Collected data entries
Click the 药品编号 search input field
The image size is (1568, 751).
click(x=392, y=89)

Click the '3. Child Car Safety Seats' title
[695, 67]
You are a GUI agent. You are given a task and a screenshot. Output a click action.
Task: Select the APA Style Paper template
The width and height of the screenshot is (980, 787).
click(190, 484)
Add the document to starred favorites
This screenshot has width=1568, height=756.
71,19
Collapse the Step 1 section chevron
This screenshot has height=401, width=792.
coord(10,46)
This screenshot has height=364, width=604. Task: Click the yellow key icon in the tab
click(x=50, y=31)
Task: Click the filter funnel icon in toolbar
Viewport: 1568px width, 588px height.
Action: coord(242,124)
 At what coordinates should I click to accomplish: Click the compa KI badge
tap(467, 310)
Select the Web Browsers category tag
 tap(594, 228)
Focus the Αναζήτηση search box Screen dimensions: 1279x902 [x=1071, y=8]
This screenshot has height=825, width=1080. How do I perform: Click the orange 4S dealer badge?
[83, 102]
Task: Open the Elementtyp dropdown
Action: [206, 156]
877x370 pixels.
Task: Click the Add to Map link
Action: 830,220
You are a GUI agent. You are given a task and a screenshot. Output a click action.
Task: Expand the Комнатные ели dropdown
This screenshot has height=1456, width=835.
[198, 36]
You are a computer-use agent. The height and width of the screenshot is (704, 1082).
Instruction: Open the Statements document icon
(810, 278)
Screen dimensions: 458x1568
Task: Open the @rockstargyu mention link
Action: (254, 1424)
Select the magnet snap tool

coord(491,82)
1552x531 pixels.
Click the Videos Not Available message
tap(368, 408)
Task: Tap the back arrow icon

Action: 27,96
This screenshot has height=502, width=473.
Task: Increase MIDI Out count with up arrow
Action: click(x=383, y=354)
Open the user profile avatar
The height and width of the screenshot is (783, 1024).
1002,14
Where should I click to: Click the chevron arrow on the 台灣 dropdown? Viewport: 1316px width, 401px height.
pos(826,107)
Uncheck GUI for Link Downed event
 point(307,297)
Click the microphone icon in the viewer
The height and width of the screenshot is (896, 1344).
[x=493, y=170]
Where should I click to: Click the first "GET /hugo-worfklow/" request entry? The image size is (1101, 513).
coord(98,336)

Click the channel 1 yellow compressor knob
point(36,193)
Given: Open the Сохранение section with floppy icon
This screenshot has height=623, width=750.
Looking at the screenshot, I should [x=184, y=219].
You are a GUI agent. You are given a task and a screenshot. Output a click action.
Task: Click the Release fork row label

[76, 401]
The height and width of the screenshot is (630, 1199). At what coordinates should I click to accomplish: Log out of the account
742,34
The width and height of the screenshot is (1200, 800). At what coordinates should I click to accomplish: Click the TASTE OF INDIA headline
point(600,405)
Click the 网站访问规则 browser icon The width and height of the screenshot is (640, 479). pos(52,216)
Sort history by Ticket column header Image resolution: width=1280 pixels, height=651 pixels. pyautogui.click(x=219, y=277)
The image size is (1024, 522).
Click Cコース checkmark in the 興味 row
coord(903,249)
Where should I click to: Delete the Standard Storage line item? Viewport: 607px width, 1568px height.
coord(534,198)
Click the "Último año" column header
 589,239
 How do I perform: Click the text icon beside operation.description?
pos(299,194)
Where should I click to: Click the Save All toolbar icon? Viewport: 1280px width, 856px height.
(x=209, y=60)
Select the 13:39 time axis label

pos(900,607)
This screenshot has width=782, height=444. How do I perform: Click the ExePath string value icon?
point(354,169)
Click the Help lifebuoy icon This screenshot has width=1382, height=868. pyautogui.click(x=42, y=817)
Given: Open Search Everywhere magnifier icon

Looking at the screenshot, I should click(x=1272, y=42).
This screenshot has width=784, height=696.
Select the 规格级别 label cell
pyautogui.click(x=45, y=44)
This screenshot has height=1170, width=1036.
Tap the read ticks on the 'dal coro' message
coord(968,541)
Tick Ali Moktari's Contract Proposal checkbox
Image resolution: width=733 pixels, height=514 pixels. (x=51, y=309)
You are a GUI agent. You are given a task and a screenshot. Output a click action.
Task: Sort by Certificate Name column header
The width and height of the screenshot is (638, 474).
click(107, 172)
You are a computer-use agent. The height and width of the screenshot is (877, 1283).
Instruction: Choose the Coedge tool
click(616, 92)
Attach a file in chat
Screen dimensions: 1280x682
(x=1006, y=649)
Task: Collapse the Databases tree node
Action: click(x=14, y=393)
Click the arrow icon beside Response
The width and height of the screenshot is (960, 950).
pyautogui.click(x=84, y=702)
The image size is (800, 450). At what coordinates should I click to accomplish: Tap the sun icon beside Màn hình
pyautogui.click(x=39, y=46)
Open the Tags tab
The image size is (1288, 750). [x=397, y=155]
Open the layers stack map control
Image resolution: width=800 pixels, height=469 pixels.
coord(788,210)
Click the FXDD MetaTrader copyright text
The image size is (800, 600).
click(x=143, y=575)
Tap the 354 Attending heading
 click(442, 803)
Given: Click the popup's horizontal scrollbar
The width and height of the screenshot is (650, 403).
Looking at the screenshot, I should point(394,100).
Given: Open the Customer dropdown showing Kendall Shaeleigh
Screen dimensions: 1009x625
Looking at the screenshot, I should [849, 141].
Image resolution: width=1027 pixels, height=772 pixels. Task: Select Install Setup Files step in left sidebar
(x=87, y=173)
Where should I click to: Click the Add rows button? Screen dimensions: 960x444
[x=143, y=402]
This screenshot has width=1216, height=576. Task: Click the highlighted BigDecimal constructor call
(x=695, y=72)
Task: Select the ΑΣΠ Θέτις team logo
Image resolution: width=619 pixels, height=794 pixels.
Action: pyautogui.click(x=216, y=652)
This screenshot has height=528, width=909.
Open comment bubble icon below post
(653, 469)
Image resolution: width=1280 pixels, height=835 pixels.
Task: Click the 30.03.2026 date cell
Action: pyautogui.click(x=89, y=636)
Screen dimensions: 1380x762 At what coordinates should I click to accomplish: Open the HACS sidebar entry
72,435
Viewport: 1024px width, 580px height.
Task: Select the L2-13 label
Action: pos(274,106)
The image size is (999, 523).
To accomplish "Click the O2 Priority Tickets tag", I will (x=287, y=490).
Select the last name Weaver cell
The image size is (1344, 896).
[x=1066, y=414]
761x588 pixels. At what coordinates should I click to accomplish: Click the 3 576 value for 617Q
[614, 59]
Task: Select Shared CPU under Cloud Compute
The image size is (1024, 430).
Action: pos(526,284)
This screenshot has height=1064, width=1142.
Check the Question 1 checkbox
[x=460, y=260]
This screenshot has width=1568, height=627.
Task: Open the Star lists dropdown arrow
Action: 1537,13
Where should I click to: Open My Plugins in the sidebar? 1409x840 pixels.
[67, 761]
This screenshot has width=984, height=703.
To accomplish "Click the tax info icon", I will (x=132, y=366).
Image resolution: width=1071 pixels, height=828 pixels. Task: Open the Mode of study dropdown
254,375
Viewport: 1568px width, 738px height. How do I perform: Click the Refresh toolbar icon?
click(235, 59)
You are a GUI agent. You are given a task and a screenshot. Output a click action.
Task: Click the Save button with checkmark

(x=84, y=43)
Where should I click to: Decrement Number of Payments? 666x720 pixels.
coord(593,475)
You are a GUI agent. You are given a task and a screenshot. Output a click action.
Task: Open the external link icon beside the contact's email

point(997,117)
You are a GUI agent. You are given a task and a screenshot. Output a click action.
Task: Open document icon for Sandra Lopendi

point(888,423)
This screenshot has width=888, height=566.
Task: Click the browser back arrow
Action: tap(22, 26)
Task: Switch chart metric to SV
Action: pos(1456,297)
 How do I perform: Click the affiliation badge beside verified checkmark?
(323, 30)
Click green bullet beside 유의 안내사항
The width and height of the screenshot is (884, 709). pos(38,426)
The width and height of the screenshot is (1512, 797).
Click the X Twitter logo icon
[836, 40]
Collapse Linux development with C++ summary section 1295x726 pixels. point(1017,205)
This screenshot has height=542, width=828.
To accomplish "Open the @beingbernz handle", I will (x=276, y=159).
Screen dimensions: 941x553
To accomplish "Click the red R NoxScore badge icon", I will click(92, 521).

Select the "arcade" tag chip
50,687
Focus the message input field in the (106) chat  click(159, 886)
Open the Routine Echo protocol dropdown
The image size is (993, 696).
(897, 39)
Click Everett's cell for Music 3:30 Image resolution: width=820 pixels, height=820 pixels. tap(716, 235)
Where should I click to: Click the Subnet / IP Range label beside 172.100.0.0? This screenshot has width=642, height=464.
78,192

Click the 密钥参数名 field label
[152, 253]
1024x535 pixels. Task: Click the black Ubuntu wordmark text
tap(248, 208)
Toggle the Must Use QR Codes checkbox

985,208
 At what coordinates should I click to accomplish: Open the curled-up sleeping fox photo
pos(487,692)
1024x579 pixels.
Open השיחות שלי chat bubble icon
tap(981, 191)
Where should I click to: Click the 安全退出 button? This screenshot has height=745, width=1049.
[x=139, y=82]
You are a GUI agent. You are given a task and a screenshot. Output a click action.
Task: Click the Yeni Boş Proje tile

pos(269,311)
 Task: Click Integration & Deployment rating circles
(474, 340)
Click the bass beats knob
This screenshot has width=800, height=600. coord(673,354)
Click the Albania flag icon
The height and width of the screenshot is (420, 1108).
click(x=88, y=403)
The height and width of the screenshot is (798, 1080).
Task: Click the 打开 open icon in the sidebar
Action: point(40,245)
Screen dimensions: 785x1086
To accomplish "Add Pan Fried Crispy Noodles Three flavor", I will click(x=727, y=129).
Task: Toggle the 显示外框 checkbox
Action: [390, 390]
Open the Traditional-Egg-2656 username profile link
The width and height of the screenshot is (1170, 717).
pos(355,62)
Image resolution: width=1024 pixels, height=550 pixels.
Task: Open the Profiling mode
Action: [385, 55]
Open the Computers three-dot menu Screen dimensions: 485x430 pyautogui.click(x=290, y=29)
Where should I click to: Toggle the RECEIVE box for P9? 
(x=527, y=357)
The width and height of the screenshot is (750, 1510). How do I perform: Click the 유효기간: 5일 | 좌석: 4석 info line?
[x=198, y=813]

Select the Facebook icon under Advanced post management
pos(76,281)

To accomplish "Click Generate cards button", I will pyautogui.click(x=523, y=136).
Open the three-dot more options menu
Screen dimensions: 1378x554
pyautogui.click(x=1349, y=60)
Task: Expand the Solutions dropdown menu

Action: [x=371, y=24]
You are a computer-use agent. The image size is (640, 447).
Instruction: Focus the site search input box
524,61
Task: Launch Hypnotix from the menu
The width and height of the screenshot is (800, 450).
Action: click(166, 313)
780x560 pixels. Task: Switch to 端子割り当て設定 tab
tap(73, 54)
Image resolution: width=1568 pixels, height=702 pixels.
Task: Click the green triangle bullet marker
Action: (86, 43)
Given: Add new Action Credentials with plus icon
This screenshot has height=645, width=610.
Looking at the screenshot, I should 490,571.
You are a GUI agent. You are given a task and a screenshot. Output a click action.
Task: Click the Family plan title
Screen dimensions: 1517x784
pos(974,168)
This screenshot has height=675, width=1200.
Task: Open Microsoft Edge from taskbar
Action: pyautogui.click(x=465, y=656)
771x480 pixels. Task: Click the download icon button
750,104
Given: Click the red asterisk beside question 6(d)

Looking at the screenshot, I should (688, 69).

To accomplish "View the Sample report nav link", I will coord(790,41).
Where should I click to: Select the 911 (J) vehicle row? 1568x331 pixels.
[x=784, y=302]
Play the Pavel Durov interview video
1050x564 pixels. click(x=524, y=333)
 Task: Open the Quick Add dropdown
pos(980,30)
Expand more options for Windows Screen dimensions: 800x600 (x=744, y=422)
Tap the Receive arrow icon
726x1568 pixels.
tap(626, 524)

**WHAT NEEDS TO BE DONE:** From the records above, transcribe exactly the run of lines that opens with the line holding "Task: Click the Release fork row label" and closes with the line holding "Task: Sort by Certificate Name column header", both included.

**RESULT OF THE EXERCISE:**
Task: Click the Release fork row label

[76, 401]
The height and width of the screenshot is (630, 1199). At what coordinates should I click to accomplish: Log out of the account
742,34
The width and height of the screenshot is (1200, 800). At what coordinates should I click to accomplish: Click the TASTE OF INDIA headline
point(600,405)
Click the 网站访问规则 browser icon The width and height of the screenshot is (640, 479). pos(52,216)
Sort history by Ticket column header Image resolution: width=1280 pixels, height=651 pixels. pyautogui.click(x=219, y=277)
The image size is (1024, 522).
Click Cコース checkmark in the 興味 row
coord(903,249)
Where should I click to: Delete the Standard Storage line item? Viewport: 607px width, 1568px height.
coord(534,198)
Click the "Último año" column header
 589,239
 How do I perform: Click the text icon beside operation.description?
pos(299,194)
Where should I click to: Click the Save All toolbar icon? Viewport: 1280px width, 856px height.
(x=209, y=60)
Select the 13:39 time axis label

pos(900,607)
This screenshot has width=782, height=444. How do I perform: Click the ExePath string value icon?
point(354,169)
Click the Help lifebuoy icon This screenshot has width=1382, height=868. pyautogui.click(x=42, y=817)
Given: Open Search Everywhere magnifier icon

Looking at the screenshot, I should click(x=1272, y=42).
This screenshot has width=784, height=696.
Select the 规格级别 label cell
pyautogui.click(x=45, y=44)
This screenshot has height=1170, width=1036.
Tap the read ticks on the 'dal coro' message
coord(968,541)
Tick Ali Moktari's Contract Proposal checkbox
Image resolution: width=733 pixels, height=514 pixels. (x=51, y=309)
You are a GUI agent. You are given a task and a screenshot. Output a click action.
Task: Sort by Certificate Name column header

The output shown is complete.